Part II Other Information
Item 1 Legal Proceedings
In a Final Order and Judgment dated February 20, 1998, a
stipulation and agreement of settlement of the civil actions
listed below was approved by the United States District Court for
the Southern District of New York.
(i) Donato J. Carone et al. v. Midwest Centers, Inc. et al.,
94 Civ. 9293;
(ii) Barry Tannenbaum v. Midwest Centers, Inc. et al., 95
Civ. 3123
(iii)Vernon Lindbloom v. Midwest Centers, Inc. et al., 95
Civ. 3051
(iv) Norman D. Rom v. Paul L. Abbott et al., 95 Civ. 5202;
and
(v) Norman D. Rom v. Paul L. Abbott et al., 95 Civ. 8006.

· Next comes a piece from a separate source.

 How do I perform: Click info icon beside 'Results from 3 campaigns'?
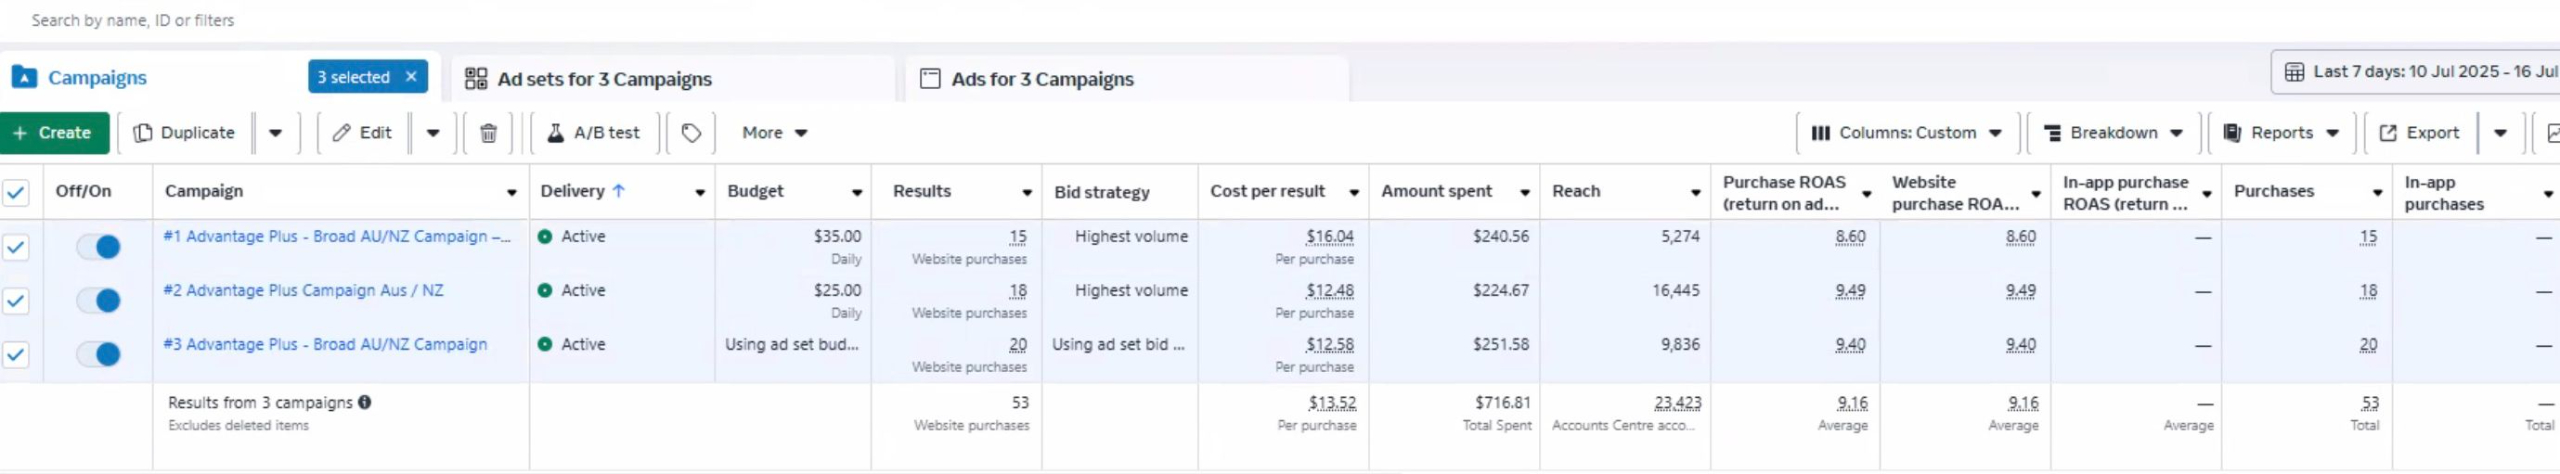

Pursuant to the settlement agreement, which resolves all matters
among the parties, Midwest contributed $500,000 toward a fund for
the payment of all plaintiff's claims. Midwest decided to settle
the actions solely to avoid further expense, inconvenience and
the burden of continued litigation, and continues to deny all the
allegations asserted against it in the Complaint.
Items 2-5 Not applicable.
Item 6 Exhibits and reports on Form 8-K.
(a) Exhibits -
(27) Financial Data Schedule
(b) On March 6, 1998, the Partnership filed a Form 8-K
reporting the approval and execution of the settlement
of certain unitholder actions.
SIGNATURES
Pursuant to the requirements of the Securities Exchange Act of
1934, the Registrant has duly caused this report to be signed on
its behalf by the undersigned, thereunto duly authorized.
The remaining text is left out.